LEFTY SURVIVALISM? Rebecca Blood links to an article predicting the end of global civilization in 2030. The article looks rather crackpottish to me (and its invocation of Joseph Tainter is so out of context as to be deceptive), but I’ll leave its merits to others. It’s Rebecca’s comments about sustainability that interest me. Yes, an “agrarian” society is “sustainable.” But for the world to shift to a non-industrial mode, several billion people would have to die off.

The resulting mass of traumatized survivors, perhaps a billion or two people, would then, after this unparalleled catastrophe, be “sustainable” in the sense that human society was “sustainable” at the time of the Pharaohs, with most people living hand-to-mouth existences with most of their time spent at backbreaking drudgery.
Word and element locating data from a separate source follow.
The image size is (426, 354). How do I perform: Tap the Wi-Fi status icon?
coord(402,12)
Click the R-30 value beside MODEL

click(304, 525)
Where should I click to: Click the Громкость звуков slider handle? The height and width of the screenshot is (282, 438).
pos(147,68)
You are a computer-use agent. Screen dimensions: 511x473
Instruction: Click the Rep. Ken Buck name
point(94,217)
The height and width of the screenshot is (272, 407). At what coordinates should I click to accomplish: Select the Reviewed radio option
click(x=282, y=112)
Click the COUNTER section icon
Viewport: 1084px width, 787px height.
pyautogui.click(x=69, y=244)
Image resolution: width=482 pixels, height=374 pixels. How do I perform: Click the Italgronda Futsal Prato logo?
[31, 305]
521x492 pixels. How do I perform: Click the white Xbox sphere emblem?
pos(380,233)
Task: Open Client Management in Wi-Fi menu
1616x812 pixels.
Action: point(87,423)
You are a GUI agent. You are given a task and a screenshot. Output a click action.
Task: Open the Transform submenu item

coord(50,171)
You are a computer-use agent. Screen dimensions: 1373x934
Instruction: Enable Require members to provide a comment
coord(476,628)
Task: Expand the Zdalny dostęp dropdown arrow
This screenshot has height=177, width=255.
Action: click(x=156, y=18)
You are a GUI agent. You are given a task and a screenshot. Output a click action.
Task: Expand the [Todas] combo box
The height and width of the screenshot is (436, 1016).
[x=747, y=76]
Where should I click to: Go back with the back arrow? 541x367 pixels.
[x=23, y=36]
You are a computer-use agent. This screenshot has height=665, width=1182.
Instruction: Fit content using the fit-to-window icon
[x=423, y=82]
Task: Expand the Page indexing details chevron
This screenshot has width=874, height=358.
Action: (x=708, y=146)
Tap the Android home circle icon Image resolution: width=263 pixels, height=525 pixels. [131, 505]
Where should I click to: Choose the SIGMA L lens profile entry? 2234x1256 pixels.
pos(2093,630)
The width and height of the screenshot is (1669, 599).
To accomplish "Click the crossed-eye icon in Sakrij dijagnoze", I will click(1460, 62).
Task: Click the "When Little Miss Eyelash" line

Another word for this kind of sustainability is “stagnation,” and the biggest risk of such an event would be that we would return to the metastable state that marked most of settled human history: barbarous despotisms run by a thin layer of exploitive priests, soldiers, etc., above a huge mass of near-starving peasantry and slaves.

I prefer the “sustainability” of the high-technology path, in which nanotechnology, biotechnology, and space resources permit an environmentally friendly life that doesn’t involve reducing humanity to the kind of misery that prevailed in preindustrial society. People find the idea of self-reliance in a post-apocalyptic world romantic (and if I find myself in a post-apocalyptic world, I’ll certainly do my best to be self-reliant) but the truth is, it would suck. Big time.

While the “Olduvai Theory” that Rebecca links to seems dubious, it’s certainly true that our current global economy is unsustainable. Like being halfway up a ladder, it makes sense only as a step toward something else. And “lifestyle management” approaches like traveling less, or using less electricity at home, won’t make any real difference beyond stretching things out a bit. Human society is probably “sustainable” only in a very low-tech mode, or a very high-tech mode. Anything in between is necessarily transitional, in one direction or the other. We must either move forward, or die in large numbers, and face miserable stagnation afterward. Personally, I’m against the latter.